**Exercise task:**
Copy out the rows from the line containing "Image resolution: width=740" up to and including the line containing "click(841, 125)", and give nothing else.

**Records to use:**
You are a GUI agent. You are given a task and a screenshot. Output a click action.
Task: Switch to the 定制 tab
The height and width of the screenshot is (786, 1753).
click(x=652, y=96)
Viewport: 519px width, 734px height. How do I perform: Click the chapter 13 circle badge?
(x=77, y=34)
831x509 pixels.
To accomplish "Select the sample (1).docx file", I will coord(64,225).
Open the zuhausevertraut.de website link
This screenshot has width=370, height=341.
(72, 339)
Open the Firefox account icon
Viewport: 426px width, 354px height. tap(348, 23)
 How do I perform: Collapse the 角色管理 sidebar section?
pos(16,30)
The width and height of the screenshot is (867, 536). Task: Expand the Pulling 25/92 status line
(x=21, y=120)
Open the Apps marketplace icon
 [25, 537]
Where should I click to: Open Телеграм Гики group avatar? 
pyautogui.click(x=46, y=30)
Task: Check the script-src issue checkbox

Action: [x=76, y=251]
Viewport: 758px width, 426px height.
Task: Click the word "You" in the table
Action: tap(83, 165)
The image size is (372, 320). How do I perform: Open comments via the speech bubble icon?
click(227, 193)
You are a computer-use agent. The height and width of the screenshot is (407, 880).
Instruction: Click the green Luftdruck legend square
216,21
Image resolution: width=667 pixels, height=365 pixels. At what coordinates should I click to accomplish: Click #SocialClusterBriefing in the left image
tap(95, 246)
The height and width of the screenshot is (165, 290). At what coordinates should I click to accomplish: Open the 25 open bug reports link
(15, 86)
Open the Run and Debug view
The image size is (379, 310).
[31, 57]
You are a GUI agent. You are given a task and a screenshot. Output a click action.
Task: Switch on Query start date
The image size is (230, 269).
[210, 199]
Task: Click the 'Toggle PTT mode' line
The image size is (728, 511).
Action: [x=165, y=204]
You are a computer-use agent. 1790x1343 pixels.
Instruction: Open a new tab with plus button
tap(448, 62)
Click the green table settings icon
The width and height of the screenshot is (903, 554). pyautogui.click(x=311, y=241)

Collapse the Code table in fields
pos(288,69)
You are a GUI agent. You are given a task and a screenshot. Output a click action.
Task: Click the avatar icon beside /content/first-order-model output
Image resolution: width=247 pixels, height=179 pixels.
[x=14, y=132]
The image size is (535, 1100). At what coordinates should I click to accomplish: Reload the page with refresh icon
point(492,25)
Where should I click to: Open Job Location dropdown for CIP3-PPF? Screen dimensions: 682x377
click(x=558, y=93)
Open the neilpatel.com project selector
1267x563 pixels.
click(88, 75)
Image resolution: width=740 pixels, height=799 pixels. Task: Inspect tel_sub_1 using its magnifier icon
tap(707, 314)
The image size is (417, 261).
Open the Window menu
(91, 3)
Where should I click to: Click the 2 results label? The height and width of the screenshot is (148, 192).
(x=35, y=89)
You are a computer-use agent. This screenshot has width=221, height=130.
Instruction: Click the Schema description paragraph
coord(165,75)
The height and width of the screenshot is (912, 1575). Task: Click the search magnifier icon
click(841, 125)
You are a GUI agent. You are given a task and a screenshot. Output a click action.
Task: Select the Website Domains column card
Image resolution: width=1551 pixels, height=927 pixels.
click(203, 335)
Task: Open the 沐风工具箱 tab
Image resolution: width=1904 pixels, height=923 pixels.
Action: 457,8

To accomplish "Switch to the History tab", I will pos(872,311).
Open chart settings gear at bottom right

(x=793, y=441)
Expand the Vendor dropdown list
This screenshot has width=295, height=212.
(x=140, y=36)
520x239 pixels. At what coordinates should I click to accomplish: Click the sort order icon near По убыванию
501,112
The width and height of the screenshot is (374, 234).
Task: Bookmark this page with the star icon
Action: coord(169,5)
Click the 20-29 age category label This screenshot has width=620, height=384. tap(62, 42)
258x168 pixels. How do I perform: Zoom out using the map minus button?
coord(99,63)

**Result:**
Image resolution: width=740 pixels, height=799 pixels. Task: Inspect tel_sub_1 using its magnifier icon
tap(707, 314)
The image size is (417, 261).
Open the Window menu
(91, 3)
Where should I click to: Click the 2 results label? The height and width of the screenshot is (148, 192).
(x=35, y=89)
You are a computer-use agent. This screenshot has width=221, height=130.
Instruction: Click the Schema description paragraph
coord(165,75)
The height and width of the screenshot is (912, 1575). Task: Click the search magnifier icon
click(841, 125)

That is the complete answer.